2) Overflow tube is plugged (hence fuel in the cylinder instead of on the ground). Clean both ends of the brass-looking tube from inside and outside the carb bowl. Make sure you can blow through it or it is still plugged. Toothbrush and carb cleaner should do the trick. Replace the short flexible tubing that connects to the overflow on the outside of the bowl - transparent polyurethane tubing is less than $1 per foot at your local ATV/motorcycle shop.
3) Air Vent tube is plugged. Same thing as the Overflow tube but mounted higher up in the carb (not in the bowl). Clean it the same way and replace the flex tubing with another short piece of polyurethane.
4) Make sure the float-tab and needle-valve move smoothly. Mine was catching and getting stuck so I carefully "polished" the face of the tab with 400-grit emery paper, and then made sure to clean the area from grit. Smooth as a hot knife through butter now.

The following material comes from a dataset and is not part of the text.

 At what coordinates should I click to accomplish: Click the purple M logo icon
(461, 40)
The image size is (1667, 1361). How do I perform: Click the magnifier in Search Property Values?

5) Set the float level by CAREFULLY bending the tab that pushes on the needle valve. On my 1981 175MX, float height spec is 21mm when just making contact with the needle. Yours may be different though.
6) Reassemble the carb after making sure all dirt and debris are gone. Use a new bowl gasket or at least put a good gasket-sealer compound on the old gasket. Attach the short lengths of transparent polyurethane tubing to the Overflow and Air Vent. When installing the carb, the Air Vent tube should just be 2" long and point out to the side; the Overflow tube should route through the frame near the swing-arm and point down to the ground.
7) MAKE SURE the Oil Feed tube coming from the AutoLube oil pump is connected to the carb (brass-looking fitting toward the cylinder-end). I replaced mine with transparent polyurethane tubing (different size than the Air Vent and Overflow), so now I can see that oil is being presented to the carb!
8) If the carb was nasty-dirty, you may need a new air filter. Mine was disintegrating. I recommend also putting an in-line fuel filter between the petcock and the carb, again using short lengths of TRANSPARENT polyurethane tubing (so you can see that fuel is flowing). You may also need to adjust & prime the AutoLube oil pump.
I highly recommend getting a Clymer manual (check eBay) which shows all these procedures and gives you the right specs for float height, etc. based on your model / year.
Posted on Dec 03, 2009
1. Your float needle is leaking (most likely). Remove the carb, remove the float bowl. You will see the float itself and it has a tang that touches the float needle. Remove the float and inspect the needle and its seat for dirt or wear. You could try gently tapping the float bowl first, as this may dislodge and dirt, but thats a short term solution.
2. The float level is incorrect. You will need to bend the float tang to adjust. However, find out the float height for your bike first.